Davis Kupası
Format değişti, olurdu olmazdı derken yeni Davis Kupası’nın ilki geride kaldı bile. Sonuçla ilgili değerlendirme yapmadan önce ilk edisyon beklentilere cevap verdi mi konusuna biraz değinmek istiyorum.
Tabii buna cevap vermek için ilk evvela beklentiler neydi, onu netleştirmek gerekiyor. Herkesin farklı beklentileri elbette olacaktır ama benim ilgilendiğim, sanırım en çok da önem arz eden mesele, ortaya çıkacak ürünün eski Davis Kupası’ndan daha başarılı olup olmayacağı. Tenisin en büyük geleneklerinden biri şayet yıkılıp yeniden yapıldıysa, bunun ürkütülen kurbağaya değmesi lazım. Eski Davis Kupası, spor ajandasının ilk sırasına tenisi yazanlar için adeta bir külttü. Ama “casual” denenler için takip etmesi ve bağ kurması son derece zor bir paradigma sunuyordu. Eskiden spor ekonomisinde bir organizasyonun başarısı, ilgili sporun kemik izleyicisinin ne denli büyük olduğuyla ölçülürdü. Günümüzde ise asla değişmeyecek bu ilkiyle beraber ikinci bir parametre daha kullanıma girdi; o spor/turnuva, casual izleyiciyi ne derece kendi alanına çekebiliyor? Basketbolla zerre ilgisi olmayan biri, mesela bizim Ozan Sülüm açıp NBA Finalleri’ni izler mi? İzler. Ya da Amerikan Futbolu ile selamı sabahı hiç olmamış ben, Superbowl oldu mu paşa paşa izlemiyor muyum? İzliyorum. “ Fitbol mu, ay çok banel” diyenler Dünya Kupası’nda “Haydi Arjantin!” tweetleri atmıyor mu, şelale gibi atıyor. İşte mantık bu. Davis Kupası, erkek tenisinde son 15 yıldaki büyümeyi, milli maç olgusu ekseninde çok daha iyi kullanarak yukarıda atıf yaptığım etkiye benzer bir şeyi yakalayabileceğini düşündü. Davis Kupası dediysem; bunu düşünen, kupanın haklarını alan müteşebbis Gerard Pique ve Cosmos şirketi elbette.

(Kelime ve öğe konum verileri)
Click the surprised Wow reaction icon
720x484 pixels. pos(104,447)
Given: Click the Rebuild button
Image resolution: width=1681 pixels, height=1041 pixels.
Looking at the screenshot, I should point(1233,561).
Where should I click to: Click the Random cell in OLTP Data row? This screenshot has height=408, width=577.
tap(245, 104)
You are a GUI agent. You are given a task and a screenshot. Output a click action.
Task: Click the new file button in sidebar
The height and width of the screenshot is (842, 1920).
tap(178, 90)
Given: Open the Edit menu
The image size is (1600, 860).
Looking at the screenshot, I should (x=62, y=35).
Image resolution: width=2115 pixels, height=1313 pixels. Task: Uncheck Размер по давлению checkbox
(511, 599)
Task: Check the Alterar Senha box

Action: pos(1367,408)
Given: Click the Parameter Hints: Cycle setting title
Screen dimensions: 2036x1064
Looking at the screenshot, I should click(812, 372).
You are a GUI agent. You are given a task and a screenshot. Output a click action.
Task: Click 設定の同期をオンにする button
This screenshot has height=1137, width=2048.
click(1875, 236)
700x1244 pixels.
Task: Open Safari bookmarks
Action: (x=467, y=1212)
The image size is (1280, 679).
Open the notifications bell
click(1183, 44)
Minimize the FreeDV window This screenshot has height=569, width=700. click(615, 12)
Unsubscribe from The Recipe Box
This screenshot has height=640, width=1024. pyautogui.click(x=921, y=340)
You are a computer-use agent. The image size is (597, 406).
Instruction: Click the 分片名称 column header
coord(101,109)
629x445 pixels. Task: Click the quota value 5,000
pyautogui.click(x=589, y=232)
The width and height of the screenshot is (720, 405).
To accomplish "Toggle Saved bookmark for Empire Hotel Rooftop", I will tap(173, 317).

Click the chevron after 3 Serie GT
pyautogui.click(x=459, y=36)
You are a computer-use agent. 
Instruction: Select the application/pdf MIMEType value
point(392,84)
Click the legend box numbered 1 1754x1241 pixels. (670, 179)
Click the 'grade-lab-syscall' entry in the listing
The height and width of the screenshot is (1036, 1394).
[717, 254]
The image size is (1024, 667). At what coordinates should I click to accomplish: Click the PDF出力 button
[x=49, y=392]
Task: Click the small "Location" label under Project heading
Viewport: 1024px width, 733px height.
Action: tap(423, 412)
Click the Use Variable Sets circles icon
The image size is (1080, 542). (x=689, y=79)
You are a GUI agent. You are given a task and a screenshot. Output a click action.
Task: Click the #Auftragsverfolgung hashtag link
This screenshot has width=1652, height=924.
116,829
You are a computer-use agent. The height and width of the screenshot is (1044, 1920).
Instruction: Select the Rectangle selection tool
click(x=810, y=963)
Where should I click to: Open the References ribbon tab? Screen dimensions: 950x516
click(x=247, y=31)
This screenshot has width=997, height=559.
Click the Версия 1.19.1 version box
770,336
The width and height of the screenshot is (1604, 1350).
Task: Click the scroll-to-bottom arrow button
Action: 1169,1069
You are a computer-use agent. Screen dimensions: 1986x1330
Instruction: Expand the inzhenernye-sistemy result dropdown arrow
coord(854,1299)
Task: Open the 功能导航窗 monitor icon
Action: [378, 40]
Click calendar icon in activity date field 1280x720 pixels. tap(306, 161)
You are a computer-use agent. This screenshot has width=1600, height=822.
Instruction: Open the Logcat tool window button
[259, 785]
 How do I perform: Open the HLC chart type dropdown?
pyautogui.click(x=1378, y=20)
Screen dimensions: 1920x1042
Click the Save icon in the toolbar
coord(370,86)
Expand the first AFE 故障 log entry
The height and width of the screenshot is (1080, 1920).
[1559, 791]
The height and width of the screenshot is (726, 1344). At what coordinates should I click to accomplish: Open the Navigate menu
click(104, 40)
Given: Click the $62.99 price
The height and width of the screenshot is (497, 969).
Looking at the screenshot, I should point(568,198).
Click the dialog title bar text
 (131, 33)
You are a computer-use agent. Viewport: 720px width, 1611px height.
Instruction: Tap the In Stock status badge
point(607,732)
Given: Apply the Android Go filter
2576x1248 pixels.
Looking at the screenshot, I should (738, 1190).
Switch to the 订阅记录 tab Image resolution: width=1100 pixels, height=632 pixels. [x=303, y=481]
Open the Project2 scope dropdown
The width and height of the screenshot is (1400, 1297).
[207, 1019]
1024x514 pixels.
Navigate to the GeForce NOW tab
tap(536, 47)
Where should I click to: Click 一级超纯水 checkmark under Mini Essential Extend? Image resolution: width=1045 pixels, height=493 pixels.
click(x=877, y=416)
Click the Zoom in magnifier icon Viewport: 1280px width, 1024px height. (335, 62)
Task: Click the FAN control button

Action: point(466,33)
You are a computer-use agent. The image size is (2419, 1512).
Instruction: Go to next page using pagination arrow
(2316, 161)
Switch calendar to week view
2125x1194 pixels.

## [Yapılacak işlemler]
a) Listede "629x445 pixels. Task: Click" ifadesini içeren satırdan başlayıp "click(x=810, y=963)" ifadesini içeren satırda biten bölümü, iki uçtaki satırlar da dahil olmak üzere, hiçbir değişiklik yapmadan yeniden yazın.
b) Davis Kupası üzerine olan yazıyı kaldığı yerden devam ettirin.
Yazı ile liste birbirinden bağımsız iki ayrı malzemedir.

## [Görev sonuçları]
a)
629x445 pixels. Task: Click the quota value 5,000
pyautogui.click(x=589, y=232)
The width and height of the screenshot is (720, 405).
To accomplish "Toggle Saved bookmark for Empire Hotel Rooftop", I will tap(173, 317).

Click the chevron after 3 Serie GT
pyautogui.click(x=459, y=36)
You are a computer-use agent. 
Instruction: Select the application/pdf MIMEType value
point(392,84)
Click the legend box numbered 1 1754x1241 pixels. (670, 179)
Click the 'grade-lab-syscall' entry in the listing
The height and width of the screenshot is (1036, 1394).
[717, 254]
The image size is (1024, 667). At what coordinates should I click to accomplish: Click the PDF出力 button
[x=49, y=392]
Task: Click the small "Location" label under Project heading
Viewport: 1024px width, 733px height.
Action: tap(423, 412)
Click the Use Variable Sets circles icon
The image size is (1080, 542). (x=689, y=79)
You are a GUI agent. You are given a task and a screenshot. Output a click action.
Task: Click the #Auftragsverfolgung hashtag link
This screenshot has width=1652, height=924.
116,829
You are a computer-use agent. The height and width of the screenshot is (1044, 1920).
Instruction: Select the Rectangle selection tool
click(x=810, y=963)

b)
Havayı kokladığımda şu an için hissettiğim, fena bir başlangıç olmadığı. Çünkü Davis Kupası’nın format değişikliği onaylandığı zaman; bu işin içindeki çoğu eski tenisçi, gazeteci, antrenör gibi etkili abiler bayağı yaygara yapmışlardı hatırlarsanız. Şimdiyse, bilhassa çiftler maçının daha belirleyici olması ve dinamizm olumlu puan almış görünüyor. Eski sistemde eşleşmeler beş maç üzerindendi. Dört tekler ve bir çiftler maçı oluyordu. Artık üç maç var ve çiftler, süs olmaktan çıkmış durumda. Bu da daha fazla yıldız oyuncunun çift oynamasını ve eğlencenin artmasını beraberinde getirecektir uzun vadede. Bir de doğal olarak Cabal-Farah ya da Krawietz-Mies gibi çiftler emekçilerinin ülkelerindeki değerlerine katkı yapacaktır.
Bazı maçların çok geç bitmesi, dünyanın her yerinden seyirci getirmenin çok zor olması gibi sıkıntılar söz konusu. TV yayınları da hâliyle daha çok az ülkede tam olarak oturmuş durumda. Ama bunlar aşılmayacak şeyler değil. Son tahlilde, yeni Davis Kupası’nın kapıdan sağ ayakla girdiğini söylemek yanlış olmayacaktır. Bunda ev sahibin şampiyon olmasının da hatırı sayılır payı var muhakkak.
Eveeet, ev sahibinin şampiyonluğu diyerek geldik ana mevzuya. Rafael Nadal’ın sırtladığı İspanya, Madrid’de kupayı aldı ve tarihinde beşinci kez Davis kazandı. Ya da onların deyişleriyle “Ensaladera”. (Salata Kasesi, kupanın şekline isitinaden öyle deniyor.)
Ortaya bir salata çıktıysa hakikaten Rafael Nadal şefin görgüsü, bilgisi, el lezzeti çok hissedildi. Zaten başka ne olacaktı ki? Nadal sırasıyla Karen Khachanov’u, Borna Gojo’yu, Diego Schwartzman’ı, Dan Evans’ı yendi. Çiftlerde de üç maçta yer aldı ve hepsinde galibiyetle korttan ayrıldı. Kapanışı yapmak ona yakışırdı. O da en sonda, yani Kanada ile oynadıkları finaldeki ikinci tekler maçında Denis Shapovalov’u devirerek salataya son dokunuşu yaptı, hem de adeta nar ekşisiyle.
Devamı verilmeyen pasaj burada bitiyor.